Which brings me to the most important part of the movie. McCarthy's speeches sound chillingly familiar and immediate. Which is the point, of course. When he says you're either with us or with the Communists, you can't help but think you've heard that recently. When McCarthy's rebuttal is nothing but lies about Murrow, it feels familiar. When Murrow says that America is not a place where people live in fear of being imprisoned without charges ... well, you know what I'm saying.
The film is shot in black and white, which gives it a nice air of authenticity ... not really, because obviously color existed back then, but it does feel like we're watching newsreel footage that was shot at the time. But more importantly, you're constantly reminded that McCarthy and, in his footsteps, Bush and friends, see the world in black and white. You're good or you're evil. You're with us, or you're against us.
Another thing that stood out was the protrayal of Murrow as one who would not rest on his laurels. He truly felt that he was just doing his job, and even when he was successful, he'd only celebrate with a shot of scotch before moving on because he had more work to do. His reverence was for telelvision journalism and the role it could play in our nation's civic discourse, not to himself or his news program. When Payley moves him to Sundays, he's not mad because it's a personal affront, but because fewer people will hear the truth.
Because of the film's understated nature -- all indoors with no special effects and quiet, subtle performances -- I'm not sure it'll get much in the way of awards, though a few of the performances deserve Oscar consideration. Ray Wise as news anchor and Murrow admirer Don Hollenbeck is particularly good, and David Strathairn is dead-on as Murrow. Frank Lagella as CBS president Bill Payley portrays perfectly the impossibly fine line he has to walk between supporting his journalists and keeping the company in the black.

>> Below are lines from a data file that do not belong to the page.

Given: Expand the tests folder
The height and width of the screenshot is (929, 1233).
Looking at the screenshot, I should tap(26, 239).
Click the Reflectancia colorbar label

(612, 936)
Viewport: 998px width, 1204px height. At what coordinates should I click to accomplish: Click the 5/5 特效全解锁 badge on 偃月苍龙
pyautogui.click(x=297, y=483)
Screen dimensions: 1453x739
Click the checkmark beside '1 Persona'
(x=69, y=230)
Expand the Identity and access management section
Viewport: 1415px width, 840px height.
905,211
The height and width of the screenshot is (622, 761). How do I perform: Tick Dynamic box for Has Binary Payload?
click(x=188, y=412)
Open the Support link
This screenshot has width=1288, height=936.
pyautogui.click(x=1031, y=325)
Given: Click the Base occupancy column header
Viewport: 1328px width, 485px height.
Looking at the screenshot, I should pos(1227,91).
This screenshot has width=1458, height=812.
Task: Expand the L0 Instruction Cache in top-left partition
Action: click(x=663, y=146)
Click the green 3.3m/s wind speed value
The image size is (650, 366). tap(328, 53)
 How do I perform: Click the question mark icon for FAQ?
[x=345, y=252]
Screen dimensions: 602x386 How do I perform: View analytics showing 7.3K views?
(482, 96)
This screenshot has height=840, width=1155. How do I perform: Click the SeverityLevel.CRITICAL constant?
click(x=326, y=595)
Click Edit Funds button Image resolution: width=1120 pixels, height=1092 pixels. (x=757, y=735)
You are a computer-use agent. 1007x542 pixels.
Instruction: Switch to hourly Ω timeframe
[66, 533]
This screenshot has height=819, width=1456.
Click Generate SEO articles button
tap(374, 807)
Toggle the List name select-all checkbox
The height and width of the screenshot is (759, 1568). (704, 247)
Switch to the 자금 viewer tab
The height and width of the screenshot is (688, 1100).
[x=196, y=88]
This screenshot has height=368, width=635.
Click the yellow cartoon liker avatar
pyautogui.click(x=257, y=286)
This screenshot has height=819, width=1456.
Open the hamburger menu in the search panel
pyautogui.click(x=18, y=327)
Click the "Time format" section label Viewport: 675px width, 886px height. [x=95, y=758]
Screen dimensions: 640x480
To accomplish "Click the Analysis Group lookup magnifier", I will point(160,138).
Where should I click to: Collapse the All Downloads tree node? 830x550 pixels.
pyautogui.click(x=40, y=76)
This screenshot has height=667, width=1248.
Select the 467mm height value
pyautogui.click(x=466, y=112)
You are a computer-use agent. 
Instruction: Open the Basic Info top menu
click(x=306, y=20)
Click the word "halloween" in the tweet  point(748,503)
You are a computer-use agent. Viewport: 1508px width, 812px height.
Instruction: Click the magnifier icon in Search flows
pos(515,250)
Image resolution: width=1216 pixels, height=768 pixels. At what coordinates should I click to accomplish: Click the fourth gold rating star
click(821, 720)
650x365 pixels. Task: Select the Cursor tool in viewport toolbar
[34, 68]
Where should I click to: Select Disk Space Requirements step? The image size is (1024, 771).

If there's a beef with the movie, it is that lack of context I mentioned before. It jumps right from October 1953 to March 1954, and assumes that you know that's about when McCarthy lost all touch with reality and things got really bad. It also kind of makes it seem like it was one critic that irked Don Hollenbeck and only hints at Hollenbeck's personal demons, of which he had many. It makes Murrow's other show, Person to Person, look like insipid entertainment, even though it was more than that in reality. And it doesn't follow up on the fact the Payley's "punishment" of Murrow - moving him to an hour-long show on Sunday afternoon - would ultimately prove to be the salvation of CBS news and spawn the rash of hour-long news magazines we have today.
But after all, this is a film about one series of events that happened in one network news studio, so confining the story to those events and that studio (and even some of the moderately humorous office politics) works in the end.
So. To sum up. Go see this movie. And then watch the network news or CNN or MSNBC and see how much you wish Murrow was still alive.